Famous as the friend and fellow traveller of William Morris, Sir Edward Coley Burne-Jones’ work is resplendent of the gaudy Victorian Neo-gothic medievalism of Pugin and Sir George Gilbert-Scott. For both Morris and Burne-Jones the medieval meant a return to a better time before the exploitation of workers under industrial capitalism. It is a flawed vision, but one that is still understandable. It was shared across class boundaries in the UK.
At the same time Burne-Jones was inspired by classicism. He was not a trained artist in the traditional way. Rather he was educated at Oxford, where he studied theology.
His paintings capture something of the etherealness of medieval myth with his fondness for soft eyed, full lipped and long necked beauties, which he shared with other pre-Raphelite artists. Yet if you look closely at the flowing medieval robes of his figures, they all point back to the Parthenon Marbles prised off the Parthenon by Lord Elgin and put on show in London at the British Museum. At its most obvious he lifts entire scenes from the Parthenon as in his Perseus series, but the shapes of Phidias persist throughout his work.

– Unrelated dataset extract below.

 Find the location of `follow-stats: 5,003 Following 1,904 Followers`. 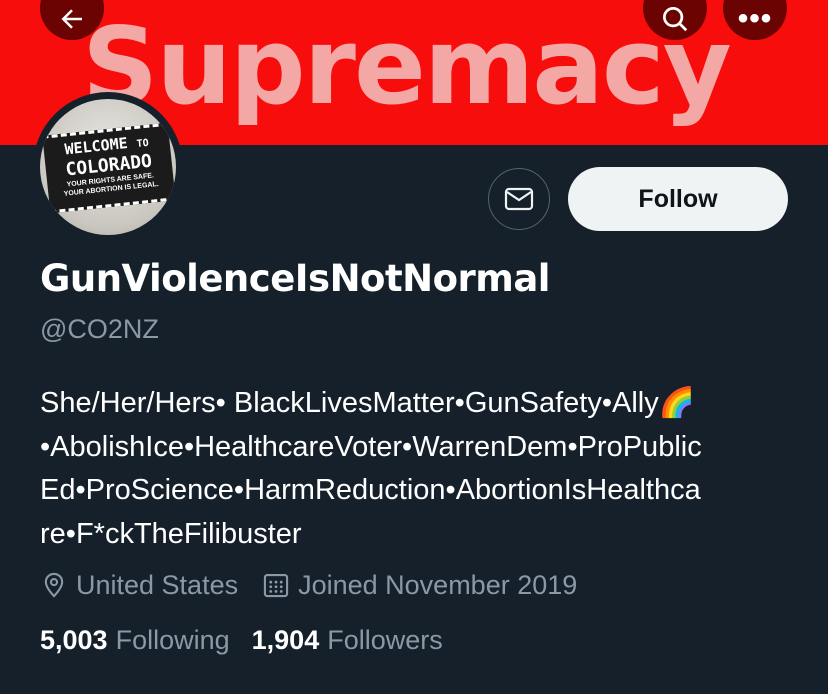

follow-stats: 5,003 Following 1,904 Followers is located at coordinates (242, 640).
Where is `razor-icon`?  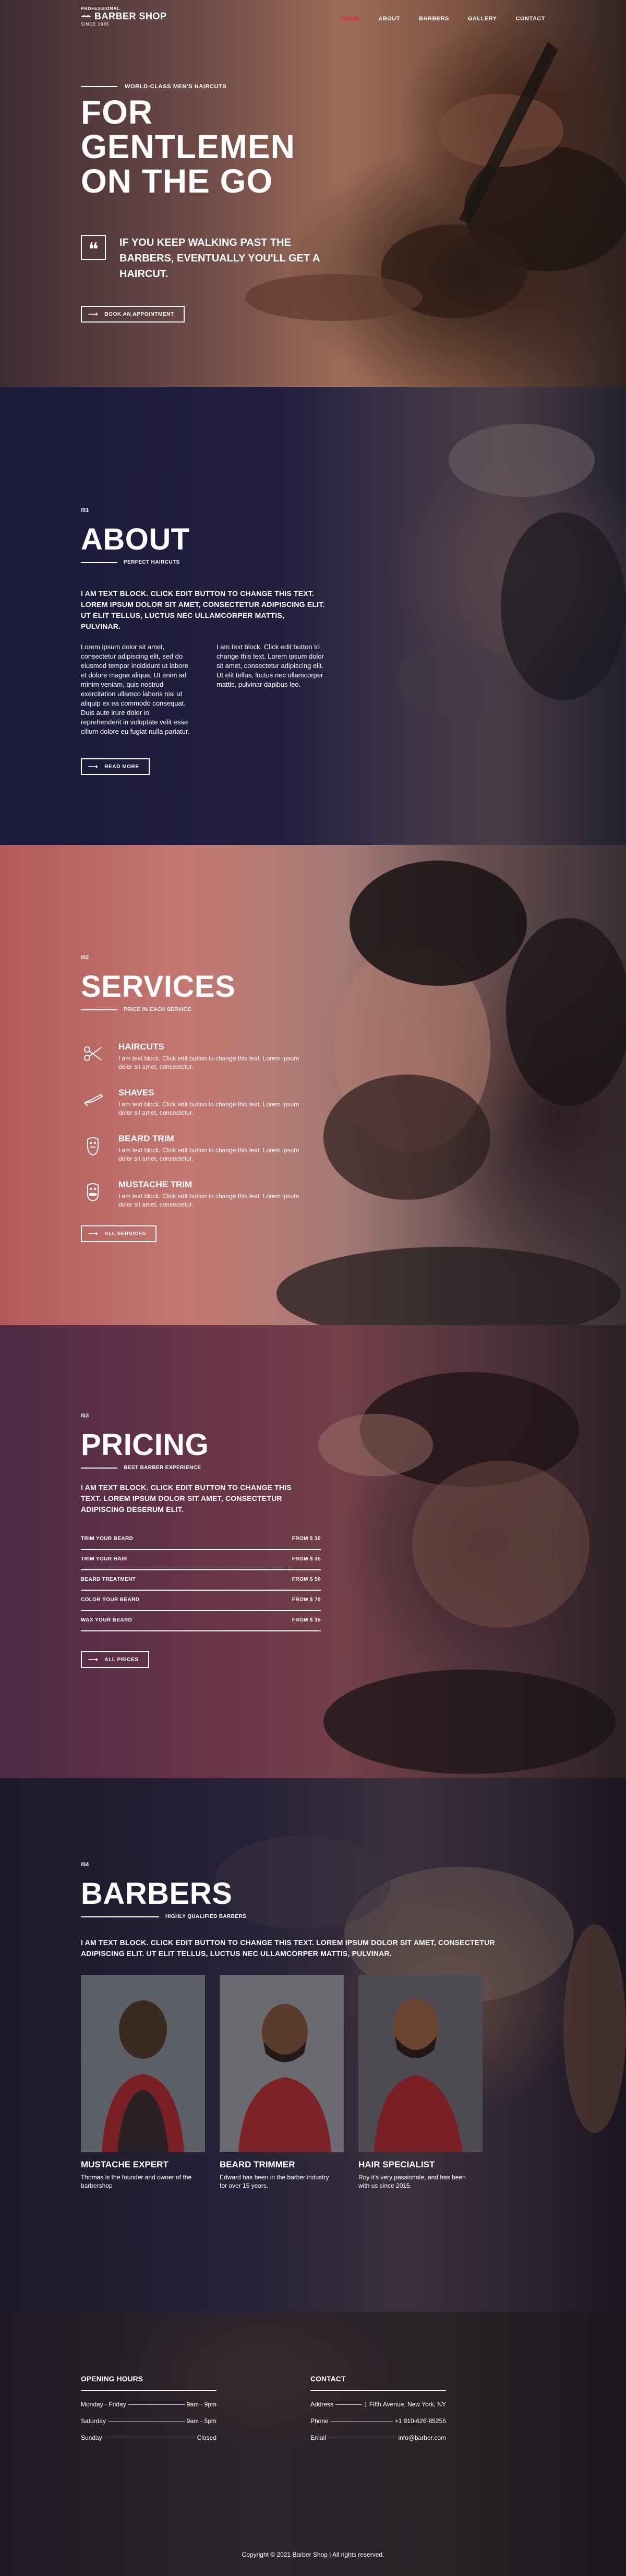 razor-icon is located at coordinates (93, 1100).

A fine painter who took on many influences and transcended them to create his own style, which depending on your taste is either exquisite or quaint. The Tate’s recent retrospective did the artist justice.
Two Temple Place is celebrating the Bicentenary of John Ruskin’s birth with an exhibition of the Great Man’s art works and collections.
Ruskin was a major influence on Victorian art. He promoted Turner and the Pre-Raphelites. His books on art and architecture created new ways of seeing. He was also a major influence on early twentieth century socialists.
He was also drawn to Gothic architecture. He particularly liked to see vegetation grow in the cracks of stone. He called it the “living weed ornament”.
Like Burnets-Jones and William Morris, Ruskin saw in the medieval a more equal society in which craftsmanship and art were valued over the profit motive. Ruskin called himself the “reddest of the reds and a true blue”. (In Britain red symbolises the left and blue the right).
Alongside the medieval period, he also saw in Venice a society perfectly matched between hierarchy and equality. Venice is a strange city. A meeting place of East and West. The glory of St Marks, hinting at Constantinople and beyond, Samarkand and Taxila.
Much of the objets on show come from Sheffield, where Ruskin set up a museum frequented by working people. It includes paintings of flowers and birds, rock samples and pages from manuscripts. It is a brilliant insight into the mind of John Ruskin and the consciousness of an age.